The porous pot is good to re-oxidize the trivalent chromium back to hexavalent, but not so good on iron removal. Ion exchange removes all of the trivalent chromium and iron until it is exhausted, but the IX resin has a short life.
consultant - Cleveland, Ohio
January 23, 2015
Use a porous pot or a small cathode overnight and over the weekend always to lower the trivalent chrome.
3rd Generation in Plating
Consultant - Arvika, Sweden
January 25, 2015
Q. In days of old, a Peger Pot sold by Clarence Peger was a relatively inexpensive porous pot unit. He died and Jr. continued on for a while.
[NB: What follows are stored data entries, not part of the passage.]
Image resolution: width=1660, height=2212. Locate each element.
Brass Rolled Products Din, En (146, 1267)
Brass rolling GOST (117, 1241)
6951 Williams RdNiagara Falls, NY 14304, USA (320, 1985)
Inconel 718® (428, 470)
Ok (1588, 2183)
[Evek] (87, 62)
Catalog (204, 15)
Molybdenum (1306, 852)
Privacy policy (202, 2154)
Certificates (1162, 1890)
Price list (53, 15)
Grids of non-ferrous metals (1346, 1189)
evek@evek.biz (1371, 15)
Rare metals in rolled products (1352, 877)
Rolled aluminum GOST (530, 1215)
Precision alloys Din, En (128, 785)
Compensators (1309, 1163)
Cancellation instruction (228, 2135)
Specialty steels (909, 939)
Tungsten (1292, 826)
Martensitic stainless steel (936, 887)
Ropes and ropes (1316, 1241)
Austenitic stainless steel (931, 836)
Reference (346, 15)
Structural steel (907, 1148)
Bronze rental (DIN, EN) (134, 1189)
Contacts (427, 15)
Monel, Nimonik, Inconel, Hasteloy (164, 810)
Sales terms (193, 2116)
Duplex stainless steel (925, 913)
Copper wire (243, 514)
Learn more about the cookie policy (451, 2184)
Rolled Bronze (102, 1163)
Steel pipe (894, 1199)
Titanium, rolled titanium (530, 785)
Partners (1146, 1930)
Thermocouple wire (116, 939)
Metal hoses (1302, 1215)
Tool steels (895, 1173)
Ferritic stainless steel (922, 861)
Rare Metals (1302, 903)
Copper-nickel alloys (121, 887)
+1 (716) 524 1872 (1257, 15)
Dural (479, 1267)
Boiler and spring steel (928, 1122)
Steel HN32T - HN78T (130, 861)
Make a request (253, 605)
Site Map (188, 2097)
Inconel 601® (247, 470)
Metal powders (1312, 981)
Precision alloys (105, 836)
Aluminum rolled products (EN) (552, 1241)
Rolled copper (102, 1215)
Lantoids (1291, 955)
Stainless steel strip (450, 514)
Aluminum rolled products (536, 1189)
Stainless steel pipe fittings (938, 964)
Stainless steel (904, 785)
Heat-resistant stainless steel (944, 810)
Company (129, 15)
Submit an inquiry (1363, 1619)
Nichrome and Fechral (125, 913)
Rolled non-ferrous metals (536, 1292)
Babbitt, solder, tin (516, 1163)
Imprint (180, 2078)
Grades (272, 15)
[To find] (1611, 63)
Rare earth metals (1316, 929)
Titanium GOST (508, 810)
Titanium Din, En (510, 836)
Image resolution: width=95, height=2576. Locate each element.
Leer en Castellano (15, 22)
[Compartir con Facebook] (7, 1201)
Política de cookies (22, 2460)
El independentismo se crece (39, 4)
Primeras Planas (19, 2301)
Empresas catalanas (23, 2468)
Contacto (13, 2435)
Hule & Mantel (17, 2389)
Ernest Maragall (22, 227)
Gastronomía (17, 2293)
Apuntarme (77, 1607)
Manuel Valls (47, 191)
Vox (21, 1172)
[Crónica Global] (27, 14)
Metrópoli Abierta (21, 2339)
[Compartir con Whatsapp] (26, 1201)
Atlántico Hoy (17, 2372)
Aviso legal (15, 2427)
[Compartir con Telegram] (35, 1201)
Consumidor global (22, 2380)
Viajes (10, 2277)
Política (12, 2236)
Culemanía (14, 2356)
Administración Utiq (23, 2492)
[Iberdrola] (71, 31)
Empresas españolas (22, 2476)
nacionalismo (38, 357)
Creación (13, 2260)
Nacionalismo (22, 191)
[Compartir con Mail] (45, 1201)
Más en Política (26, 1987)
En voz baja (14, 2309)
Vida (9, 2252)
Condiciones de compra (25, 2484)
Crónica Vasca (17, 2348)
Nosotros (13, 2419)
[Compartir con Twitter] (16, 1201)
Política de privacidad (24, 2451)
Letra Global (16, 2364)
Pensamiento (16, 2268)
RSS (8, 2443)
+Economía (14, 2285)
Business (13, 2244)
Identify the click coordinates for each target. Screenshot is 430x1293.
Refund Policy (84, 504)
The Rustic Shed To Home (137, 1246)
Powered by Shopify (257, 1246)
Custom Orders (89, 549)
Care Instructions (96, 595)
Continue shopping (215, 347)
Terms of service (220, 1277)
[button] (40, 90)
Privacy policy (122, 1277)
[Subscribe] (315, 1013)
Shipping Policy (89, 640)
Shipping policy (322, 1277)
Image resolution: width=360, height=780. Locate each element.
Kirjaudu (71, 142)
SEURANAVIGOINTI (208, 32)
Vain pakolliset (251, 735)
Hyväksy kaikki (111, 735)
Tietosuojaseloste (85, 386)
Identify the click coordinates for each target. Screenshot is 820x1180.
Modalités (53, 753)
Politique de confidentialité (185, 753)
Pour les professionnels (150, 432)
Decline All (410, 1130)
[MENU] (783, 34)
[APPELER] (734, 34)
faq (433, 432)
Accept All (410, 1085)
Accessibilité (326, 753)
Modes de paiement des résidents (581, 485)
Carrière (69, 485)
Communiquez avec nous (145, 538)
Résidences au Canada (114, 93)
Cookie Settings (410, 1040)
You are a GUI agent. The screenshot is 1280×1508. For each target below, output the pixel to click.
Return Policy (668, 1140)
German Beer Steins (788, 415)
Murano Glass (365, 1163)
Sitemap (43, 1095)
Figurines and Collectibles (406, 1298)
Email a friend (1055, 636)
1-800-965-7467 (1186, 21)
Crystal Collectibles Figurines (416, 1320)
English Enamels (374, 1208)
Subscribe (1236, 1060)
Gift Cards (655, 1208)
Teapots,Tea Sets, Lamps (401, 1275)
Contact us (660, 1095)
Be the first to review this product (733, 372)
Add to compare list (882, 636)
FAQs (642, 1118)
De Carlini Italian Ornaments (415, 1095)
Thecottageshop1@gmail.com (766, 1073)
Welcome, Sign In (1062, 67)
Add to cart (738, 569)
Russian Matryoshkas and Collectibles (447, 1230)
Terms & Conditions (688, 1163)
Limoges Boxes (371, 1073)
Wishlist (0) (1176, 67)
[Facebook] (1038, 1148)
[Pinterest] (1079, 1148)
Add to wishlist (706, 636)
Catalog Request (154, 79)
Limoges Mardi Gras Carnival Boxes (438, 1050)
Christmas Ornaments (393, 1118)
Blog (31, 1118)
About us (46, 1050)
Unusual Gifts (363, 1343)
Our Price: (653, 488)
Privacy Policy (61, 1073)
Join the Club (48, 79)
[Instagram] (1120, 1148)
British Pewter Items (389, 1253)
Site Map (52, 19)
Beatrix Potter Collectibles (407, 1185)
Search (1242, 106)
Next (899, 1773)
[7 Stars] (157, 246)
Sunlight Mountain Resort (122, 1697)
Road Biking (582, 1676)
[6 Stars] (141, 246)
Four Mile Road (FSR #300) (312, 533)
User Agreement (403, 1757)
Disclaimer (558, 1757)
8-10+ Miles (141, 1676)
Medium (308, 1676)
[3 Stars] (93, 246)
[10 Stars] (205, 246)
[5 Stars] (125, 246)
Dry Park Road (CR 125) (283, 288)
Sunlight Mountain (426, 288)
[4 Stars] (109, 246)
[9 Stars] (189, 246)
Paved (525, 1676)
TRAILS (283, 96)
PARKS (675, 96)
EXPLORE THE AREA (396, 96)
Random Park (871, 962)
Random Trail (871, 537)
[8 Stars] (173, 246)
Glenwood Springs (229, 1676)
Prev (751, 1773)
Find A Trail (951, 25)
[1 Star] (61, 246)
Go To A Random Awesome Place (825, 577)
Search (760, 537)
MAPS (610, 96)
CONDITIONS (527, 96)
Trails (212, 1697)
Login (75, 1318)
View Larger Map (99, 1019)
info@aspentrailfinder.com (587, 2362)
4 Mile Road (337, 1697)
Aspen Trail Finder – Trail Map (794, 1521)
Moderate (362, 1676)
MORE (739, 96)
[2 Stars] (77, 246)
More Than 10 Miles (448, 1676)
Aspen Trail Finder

It seems to be no longer available. Does anyone know if someone else carried on with this or if there is a somewhat similar functional unit sold by anyone?
High end units are available, but quite expensive for small shops.
- Navarre, Florida
A. Hi James. He had a daughter Mary, too, who I saw at Sur/Fin after Clarence's passing. Their website still functions, still lists porous pots, and claims that the prices were updated in January 2013. So, unless someone has tried to contact them unsuccessfully, my assumption is they are still out there. Google "Hard Chrome Plating Consultants".